Sano Masato, Kaneko Mika K, Kato Yukinari
1Department of Antibody Drug Development, Tohoku University Graduate School of Medicine, Sendai, Japan.
2New Industry Creation Hatchery Center, Tohoku University, Sendai, Japan.
Monoclon Antib Immunodiagn Immunother. 2019 Aug;38(4):175-178. doi: 10.1089/mab.2019.0020. Epub 2019 Jul 29.
The diacylglycerol kinases (DGKs) catalyze the phosphorylation of the cell membrane lipid diacylglycerol (DG), which is important in lipid biochemistry and signal transduction into phosphatidic acid. DG-mediated signal transduction downstream of the T cell receptor has been reported to be terminated by DGKζ, 1 of 10 DGK isoforms in most cases. We previously established an anti-DGKζ monoclonal antibody (mAb) DzMab-1 (rat IgG, kappa), which reacts with both mouse DGKζ and human DGKζ (hDGKζ). In this study, we characterized the binding epitope of DzMab-1 using Western blotting, and found that Met1 and Pro3 residues of hDGKζ are important for facilitating DzMab-1 binding to hDGKζ. Furthermore, DzMab-1 was shown to be useful for immunohistochemical analyses for formalin-fixed paraffin-embedded HeLa cells. These findings could be applied for the production of more functional anti-hDGKζ mAbs.

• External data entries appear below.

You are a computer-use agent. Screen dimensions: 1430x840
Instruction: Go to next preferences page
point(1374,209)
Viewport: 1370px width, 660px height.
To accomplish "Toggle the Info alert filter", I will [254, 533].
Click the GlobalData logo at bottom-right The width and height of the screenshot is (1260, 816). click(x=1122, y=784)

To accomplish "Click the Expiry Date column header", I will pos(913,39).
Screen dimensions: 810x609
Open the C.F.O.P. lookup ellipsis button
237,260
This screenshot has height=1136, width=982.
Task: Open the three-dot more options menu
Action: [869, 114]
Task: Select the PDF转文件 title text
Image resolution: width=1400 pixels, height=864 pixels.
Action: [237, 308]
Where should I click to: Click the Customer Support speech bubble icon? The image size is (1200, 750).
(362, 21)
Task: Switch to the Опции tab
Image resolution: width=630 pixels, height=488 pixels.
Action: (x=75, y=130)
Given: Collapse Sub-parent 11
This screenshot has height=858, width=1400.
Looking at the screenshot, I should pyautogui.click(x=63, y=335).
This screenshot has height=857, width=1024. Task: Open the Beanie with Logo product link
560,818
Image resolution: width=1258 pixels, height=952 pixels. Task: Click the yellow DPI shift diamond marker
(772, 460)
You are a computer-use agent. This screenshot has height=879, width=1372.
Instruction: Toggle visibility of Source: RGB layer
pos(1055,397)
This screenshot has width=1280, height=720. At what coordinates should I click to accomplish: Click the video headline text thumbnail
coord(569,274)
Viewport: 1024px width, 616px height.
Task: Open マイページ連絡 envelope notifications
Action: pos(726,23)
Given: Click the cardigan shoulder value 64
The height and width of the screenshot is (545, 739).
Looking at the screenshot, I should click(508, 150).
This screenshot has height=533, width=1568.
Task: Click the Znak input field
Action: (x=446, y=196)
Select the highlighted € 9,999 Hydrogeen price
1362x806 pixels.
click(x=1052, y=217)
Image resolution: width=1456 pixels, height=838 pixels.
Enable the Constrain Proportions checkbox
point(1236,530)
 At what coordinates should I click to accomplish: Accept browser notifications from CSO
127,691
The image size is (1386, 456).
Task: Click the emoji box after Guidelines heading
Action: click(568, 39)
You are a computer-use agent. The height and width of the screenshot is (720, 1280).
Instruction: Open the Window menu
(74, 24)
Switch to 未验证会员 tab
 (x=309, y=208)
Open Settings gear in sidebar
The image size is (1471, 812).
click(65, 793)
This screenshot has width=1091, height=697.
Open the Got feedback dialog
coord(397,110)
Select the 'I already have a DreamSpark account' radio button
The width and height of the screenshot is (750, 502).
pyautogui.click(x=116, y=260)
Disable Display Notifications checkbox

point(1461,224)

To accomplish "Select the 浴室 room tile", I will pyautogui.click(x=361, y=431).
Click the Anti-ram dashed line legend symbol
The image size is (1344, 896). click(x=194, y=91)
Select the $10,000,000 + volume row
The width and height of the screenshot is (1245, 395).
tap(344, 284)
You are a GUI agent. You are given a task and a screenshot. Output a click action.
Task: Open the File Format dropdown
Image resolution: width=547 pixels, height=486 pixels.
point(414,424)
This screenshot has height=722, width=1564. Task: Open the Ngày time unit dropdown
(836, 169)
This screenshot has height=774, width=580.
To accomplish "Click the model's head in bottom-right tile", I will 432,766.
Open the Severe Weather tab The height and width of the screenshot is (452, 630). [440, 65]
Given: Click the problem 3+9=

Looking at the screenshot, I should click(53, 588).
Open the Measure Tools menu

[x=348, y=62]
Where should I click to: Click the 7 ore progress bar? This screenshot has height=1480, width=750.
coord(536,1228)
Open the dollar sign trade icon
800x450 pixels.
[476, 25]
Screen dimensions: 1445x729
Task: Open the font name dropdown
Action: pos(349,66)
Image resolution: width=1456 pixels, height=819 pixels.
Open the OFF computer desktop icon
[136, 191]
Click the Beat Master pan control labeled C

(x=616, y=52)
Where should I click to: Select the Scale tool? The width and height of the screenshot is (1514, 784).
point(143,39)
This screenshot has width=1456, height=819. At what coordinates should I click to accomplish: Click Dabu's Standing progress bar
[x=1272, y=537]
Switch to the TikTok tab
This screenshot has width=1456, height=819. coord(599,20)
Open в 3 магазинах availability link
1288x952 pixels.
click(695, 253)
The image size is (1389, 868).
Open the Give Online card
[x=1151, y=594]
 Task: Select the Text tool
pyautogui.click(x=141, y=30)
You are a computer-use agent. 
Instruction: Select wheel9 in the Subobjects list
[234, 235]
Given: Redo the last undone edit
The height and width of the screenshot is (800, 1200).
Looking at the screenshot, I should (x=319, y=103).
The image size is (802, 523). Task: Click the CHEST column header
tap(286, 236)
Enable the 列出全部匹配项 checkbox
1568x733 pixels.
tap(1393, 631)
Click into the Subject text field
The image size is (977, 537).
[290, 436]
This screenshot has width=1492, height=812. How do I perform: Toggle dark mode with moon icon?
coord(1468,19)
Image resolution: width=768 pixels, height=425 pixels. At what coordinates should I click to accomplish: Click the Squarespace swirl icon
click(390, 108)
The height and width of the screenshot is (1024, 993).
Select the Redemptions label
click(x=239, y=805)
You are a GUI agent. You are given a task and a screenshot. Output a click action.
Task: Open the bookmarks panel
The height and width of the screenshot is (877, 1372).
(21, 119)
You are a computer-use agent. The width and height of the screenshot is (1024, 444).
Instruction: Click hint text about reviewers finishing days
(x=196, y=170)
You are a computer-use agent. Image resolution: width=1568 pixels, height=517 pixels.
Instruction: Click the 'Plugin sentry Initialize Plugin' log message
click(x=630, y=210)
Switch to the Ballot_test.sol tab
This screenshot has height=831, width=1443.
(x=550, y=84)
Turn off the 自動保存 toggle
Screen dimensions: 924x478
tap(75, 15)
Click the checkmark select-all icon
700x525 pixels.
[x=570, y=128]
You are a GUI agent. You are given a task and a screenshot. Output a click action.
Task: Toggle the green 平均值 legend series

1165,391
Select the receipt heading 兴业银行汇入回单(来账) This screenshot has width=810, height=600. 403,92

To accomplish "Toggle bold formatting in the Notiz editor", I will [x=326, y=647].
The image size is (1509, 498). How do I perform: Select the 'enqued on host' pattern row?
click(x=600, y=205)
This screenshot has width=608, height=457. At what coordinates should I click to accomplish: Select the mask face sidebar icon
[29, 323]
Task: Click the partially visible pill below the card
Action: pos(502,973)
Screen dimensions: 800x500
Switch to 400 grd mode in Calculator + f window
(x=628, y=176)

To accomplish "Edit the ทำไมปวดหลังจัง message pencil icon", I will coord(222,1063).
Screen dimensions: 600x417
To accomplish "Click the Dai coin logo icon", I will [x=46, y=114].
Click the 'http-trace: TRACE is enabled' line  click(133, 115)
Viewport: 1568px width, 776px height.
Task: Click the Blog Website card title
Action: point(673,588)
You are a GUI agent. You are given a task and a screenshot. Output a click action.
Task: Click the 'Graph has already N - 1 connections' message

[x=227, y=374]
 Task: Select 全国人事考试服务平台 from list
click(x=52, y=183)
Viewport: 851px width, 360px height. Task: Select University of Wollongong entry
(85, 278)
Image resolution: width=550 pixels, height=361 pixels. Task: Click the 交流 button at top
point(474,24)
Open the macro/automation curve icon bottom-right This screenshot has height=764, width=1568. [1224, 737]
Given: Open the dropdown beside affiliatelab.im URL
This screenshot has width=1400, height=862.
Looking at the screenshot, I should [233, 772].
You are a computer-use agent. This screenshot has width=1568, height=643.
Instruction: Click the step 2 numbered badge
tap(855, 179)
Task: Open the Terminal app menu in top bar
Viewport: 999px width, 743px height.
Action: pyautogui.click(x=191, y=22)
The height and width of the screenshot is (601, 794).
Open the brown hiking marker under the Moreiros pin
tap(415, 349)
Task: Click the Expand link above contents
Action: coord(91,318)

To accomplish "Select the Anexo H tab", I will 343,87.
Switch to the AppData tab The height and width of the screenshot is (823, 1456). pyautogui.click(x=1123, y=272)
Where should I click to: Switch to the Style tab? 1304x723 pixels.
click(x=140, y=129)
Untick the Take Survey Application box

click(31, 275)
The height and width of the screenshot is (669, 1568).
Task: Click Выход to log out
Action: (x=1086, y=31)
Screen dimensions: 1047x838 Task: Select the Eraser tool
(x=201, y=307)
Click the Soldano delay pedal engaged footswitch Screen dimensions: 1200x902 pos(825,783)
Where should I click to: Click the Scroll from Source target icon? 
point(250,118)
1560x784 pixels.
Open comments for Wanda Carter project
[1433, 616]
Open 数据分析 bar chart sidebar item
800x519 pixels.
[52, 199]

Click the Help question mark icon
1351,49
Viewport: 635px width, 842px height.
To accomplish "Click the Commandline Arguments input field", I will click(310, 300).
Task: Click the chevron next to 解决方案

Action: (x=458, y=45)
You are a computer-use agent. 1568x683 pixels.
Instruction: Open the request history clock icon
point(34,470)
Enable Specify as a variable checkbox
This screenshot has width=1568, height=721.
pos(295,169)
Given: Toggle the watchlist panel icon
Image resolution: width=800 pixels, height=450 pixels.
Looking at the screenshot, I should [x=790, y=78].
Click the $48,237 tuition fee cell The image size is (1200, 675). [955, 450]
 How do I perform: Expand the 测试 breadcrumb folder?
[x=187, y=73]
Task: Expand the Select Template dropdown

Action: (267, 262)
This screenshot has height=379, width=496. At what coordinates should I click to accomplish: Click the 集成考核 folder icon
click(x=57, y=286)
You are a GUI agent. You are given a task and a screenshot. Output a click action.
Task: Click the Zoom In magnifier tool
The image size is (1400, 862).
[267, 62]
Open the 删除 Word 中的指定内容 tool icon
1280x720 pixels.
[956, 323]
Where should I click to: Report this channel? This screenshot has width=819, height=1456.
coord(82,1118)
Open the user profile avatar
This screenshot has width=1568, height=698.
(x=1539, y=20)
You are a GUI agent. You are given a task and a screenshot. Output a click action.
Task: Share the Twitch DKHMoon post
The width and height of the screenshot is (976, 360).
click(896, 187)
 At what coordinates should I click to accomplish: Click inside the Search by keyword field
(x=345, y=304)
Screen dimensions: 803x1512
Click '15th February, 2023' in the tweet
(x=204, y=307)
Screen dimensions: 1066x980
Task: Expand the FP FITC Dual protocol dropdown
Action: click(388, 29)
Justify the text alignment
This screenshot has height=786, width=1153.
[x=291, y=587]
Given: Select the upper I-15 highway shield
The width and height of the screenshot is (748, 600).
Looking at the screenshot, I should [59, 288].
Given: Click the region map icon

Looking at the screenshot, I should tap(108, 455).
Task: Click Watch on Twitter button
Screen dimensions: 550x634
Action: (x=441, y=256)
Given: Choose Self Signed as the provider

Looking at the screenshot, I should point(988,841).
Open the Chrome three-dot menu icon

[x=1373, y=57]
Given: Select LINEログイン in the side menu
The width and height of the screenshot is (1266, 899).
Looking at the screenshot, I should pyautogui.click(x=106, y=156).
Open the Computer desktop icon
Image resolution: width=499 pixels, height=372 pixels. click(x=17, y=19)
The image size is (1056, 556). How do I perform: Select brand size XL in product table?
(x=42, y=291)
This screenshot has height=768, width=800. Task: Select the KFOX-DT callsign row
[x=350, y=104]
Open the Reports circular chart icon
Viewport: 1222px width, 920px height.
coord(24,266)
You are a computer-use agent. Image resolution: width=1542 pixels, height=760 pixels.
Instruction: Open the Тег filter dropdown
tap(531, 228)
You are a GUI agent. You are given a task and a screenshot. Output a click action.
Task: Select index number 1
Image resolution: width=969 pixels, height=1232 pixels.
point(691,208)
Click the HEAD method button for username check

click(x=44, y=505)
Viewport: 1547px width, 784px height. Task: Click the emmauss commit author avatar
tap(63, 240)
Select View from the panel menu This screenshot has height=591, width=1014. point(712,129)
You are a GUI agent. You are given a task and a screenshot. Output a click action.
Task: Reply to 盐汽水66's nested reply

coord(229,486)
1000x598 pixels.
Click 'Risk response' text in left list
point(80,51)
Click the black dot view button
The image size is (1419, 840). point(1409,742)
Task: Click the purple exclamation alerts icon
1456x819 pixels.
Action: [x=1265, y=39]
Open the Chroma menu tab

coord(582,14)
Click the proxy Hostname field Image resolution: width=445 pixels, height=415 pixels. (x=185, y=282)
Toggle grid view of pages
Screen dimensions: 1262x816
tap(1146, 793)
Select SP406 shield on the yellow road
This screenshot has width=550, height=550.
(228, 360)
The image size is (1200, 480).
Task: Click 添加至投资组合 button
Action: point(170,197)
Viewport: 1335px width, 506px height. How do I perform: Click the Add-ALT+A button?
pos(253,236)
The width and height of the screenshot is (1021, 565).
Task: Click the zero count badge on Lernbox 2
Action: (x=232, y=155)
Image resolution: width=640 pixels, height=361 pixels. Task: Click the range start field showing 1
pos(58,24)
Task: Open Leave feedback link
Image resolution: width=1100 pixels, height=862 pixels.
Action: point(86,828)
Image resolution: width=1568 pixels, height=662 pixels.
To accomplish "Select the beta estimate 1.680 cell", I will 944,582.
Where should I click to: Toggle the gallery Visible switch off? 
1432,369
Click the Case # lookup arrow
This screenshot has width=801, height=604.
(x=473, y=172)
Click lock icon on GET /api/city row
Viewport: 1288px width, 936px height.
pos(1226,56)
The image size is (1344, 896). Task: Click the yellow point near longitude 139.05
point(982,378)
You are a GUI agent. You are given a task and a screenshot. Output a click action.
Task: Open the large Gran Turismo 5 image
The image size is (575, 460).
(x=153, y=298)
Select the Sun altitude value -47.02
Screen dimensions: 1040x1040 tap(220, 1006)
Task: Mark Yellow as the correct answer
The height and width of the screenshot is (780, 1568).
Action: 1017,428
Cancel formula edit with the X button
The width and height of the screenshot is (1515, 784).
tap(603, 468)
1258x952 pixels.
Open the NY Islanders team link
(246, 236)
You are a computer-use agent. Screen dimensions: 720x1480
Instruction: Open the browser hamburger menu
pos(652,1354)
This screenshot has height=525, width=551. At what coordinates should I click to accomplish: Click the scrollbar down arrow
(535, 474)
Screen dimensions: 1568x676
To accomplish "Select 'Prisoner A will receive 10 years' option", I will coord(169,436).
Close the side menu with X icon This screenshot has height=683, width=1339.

二酰基甘油激酶(DGKs)催化细胞膜脂质二酰基甘油(DG)的磷酸化,这在脂质生物化学以及转化为磷脂酸的信号转导中很重要。据报道,在大多数情况下,T细胞受体下游的DG介导的信号转导由DGKζ终止,DGKζ是10种DGK同工型之一。我们之前制备了一种抗DGKζ单克隆抗体(mAb)DzMab-1(大鼠IgG,κ链),它能与小鼠DGKζ和人DGKζ(hDGKζ)发生反应。在本研究中,我们使用蛋白质印迹法对DzMab-1的结合表位进行了表征,发现hDGKζ的Met1和Pro3残基对于促进DzMab-1与hDGKζ的结合很重要。此外,DzMab-1被证明可用于对福尔马林固定石蜡包埋的HeLa细胞进行免疫组织化学分析。这些发现可应用于生产更多功能性抗hDGKζ单克隆抗体。